There are no dangerous thoughts; thinking itself is dangerous.
I swore to myself if I could think of two nice things to say about George W. Bush, I would have to write a diary about it. My lucky day has come.
My standard “if you can’t say something nice about someone then don’t say anything at all” phrase about the man is, “I may not support torture or treason, but at least Bush kept a beehive on the lawn of the Governor’s Mansion when he was king of Texas.”
And its true, to his credit W did keep a beehive on the lawn, or at least he allowed one to be kept there. It was removed once Rick Perry and his coif were sworn in: according to the Texas DPS folks I asked one day, “Someone musta got stung.”
On to number two.
Although the man is a liar, distasteful to see and hear, and clearly in well over his head in everything he does, he does make the most forceful argument for reading Hannah Arendt I’ve heard in a long time.
Here are a few quotes to get us started:
The chief qualification of a mass leader has become unending infallibility; he can never admit an error.
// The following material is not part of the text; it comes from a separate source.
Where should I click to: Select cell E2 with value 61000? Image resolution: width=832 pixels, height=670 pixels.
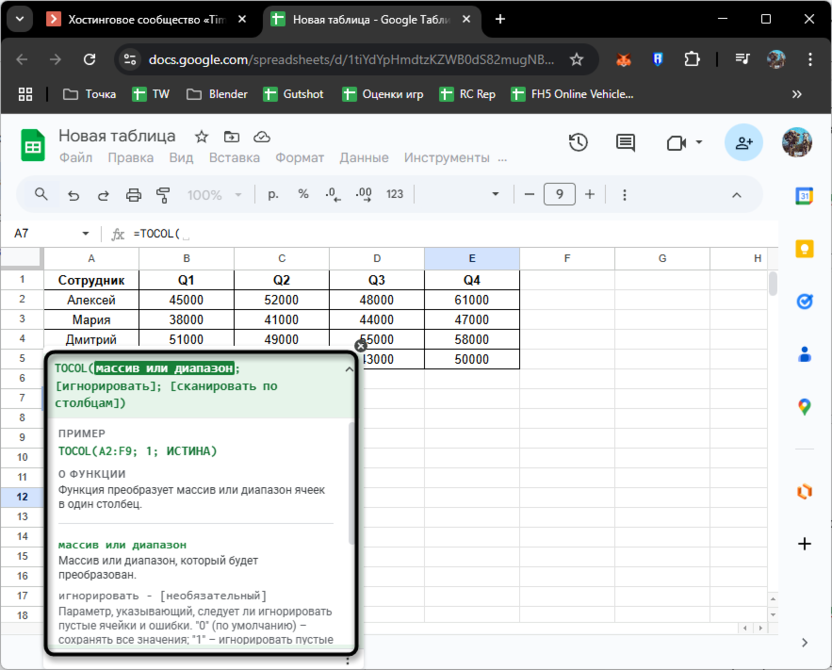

Only the mob and the elite can be attracted by the momentum of totalitarianism itself. The masses have to be won by propaganda.
Totalitarianism is never content to rule by external means, namely, through the state and a machinery of violence; thanks to its peculiar ideology and the role assigned to it in this apparatus of coercion, totalitarianism has discovered a means of dominating and terrorizing human beings from within.
Wherever the relevance of speech is at stake, matters become political by definition, for speech is what makes man a political being.
There are no dangerous thoughts; thinking itself is dangerous.
In summary, somebody please_________ this __________ before we all _________.